# [ASSIGNMENT]
Beneath this instruction is a listing; print exactly the lines in it starting at the line that contains "bucuresti (30, 2300)" and going through the line that contains "teatru (32, 2357)".

# [EXTRACTED ENTRIES]
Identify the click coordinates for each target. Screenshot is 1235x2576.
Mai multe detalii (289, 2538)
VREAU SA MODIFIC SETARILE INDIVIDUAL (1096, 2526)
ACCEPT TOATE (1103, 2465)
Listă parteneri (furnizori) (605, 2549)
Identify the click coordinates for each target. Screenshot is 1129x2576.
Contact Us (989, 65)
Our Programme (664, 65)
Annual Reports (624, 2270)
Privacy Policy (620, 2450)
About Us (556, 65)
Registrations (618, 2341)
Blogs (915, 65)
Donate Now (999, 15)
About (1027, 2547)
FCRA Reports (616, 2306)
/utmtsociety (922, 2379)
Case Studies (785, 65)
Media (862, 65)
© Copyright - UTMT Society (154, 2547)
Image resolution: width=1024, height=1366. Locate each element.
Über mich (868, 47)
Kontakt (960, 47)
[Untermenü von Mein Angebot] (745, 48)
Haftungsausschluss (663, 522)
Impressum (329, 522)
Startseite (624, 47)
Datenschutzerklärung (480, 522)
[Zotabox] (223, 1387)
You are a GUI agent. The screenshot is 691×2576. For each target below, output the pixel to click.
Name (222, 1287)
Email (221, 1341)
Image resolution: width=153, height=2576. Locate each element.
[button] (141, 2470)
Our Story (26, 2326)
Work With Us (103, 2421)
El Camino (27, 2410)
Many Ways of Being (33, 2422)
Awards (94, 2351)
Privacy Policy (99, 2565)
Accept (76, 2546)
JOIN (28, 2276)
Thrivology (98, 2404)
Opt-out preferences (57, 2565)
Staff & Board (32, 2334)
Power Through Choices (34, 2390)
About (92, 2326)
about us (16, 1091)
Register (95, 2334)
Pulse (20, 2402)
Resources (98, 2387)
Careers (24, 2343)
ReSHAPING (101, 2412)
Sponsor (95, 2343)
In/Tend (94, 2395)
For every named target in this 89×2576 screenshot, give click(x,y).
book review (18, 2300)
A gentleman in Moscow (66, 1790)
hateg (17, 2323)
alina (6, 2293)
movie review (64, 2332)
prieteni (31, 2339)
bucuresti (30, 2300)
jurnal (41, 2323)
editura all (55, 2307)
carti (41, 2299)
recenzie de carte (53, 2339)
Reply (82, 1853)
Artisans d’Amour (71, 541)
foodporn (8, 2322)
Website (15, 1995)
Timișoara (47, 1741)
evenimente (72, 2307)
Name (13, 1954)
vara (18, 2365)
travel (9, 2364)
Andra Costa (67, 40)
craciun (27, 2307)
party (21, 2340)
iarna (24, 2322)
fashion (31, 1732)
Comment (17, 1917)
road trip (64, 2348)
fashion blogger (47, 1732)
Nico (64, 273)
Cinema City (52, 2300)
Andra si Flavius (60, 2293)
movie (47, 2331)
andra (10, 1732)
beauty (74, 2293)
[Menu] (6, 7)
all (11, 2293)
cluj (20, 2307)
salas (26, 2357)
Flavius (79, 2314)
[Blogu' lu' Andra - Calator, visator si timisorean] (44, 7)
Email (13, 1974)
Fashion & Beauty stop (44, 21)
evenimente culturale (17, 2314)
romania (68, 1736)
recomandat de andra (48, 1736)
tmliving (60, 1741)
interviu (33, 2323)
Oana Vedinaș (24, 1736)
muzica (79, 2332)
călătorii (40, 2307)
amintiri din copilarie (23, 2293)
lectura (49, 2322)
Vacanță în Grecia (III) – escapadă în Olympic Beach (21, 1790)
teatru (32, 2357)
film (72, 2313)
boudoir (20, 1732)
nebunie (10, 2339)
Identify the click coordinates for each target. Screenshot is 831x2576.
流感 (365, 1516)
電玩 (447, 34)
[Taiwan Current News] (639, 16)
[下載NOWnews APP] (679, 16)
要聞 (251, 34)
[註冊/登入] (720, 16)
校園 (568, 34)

# [WORKED SOLUTION]
bucuresti (30, 2300)
jurnal (41, 2323)
editura all (55, 2307)
carti (41, 2299)
recenzie de carte (53, 2339)
Reply (82, 1853)
Artisans d’Amour (71, 541)
foodporn (8, 2322)
Website (15, 1995)
Timișoara (47, 1741)
evenimente (72, 2307)
Name (13, 1954)
vara (18, 2365)
travel (9, 2364)
Andra Costa (67, 40)
craciun (27, 2307)
party (21, 2340)
iarna (24, 2322)
fashion (31, 1732)
Comment (17, 1917)
road trip (64, 2348)
fashion blogger (47, 1732)
Nico (64, 273)
Cinema City (52, 2300)
Andra si Flavius (60, 2293)
movie (47, 2331)
andra (10, 1732)
beauty (74, 2293)
[Menu] (6, 7)
all (11, 2293)
cluj (20, 2307)
salas (26, 2357)
Flavius (79, 2314)
[Blogu' lu' Andra - Calator, visator si timisorean] (44, 7)
Email (13, 1974)
Fashion & Beauty stop (44, 21)
evenimente culturale (17, 2314)
romania (68, 1736)
recomandat de andra (48, 1736)
tmliving (60, 1741)
interviu (33, 2323)
Oana Vedinaș (24, 1736)
muzica (79, 2332)
călătorii (40, 2307)
amintiri din copilarie (23, 2293)
lectura (49, 2322)
Vacanță în Grecia (III) – escapadă în Olympic Beach (21, 1790)
teatru (32, 2357)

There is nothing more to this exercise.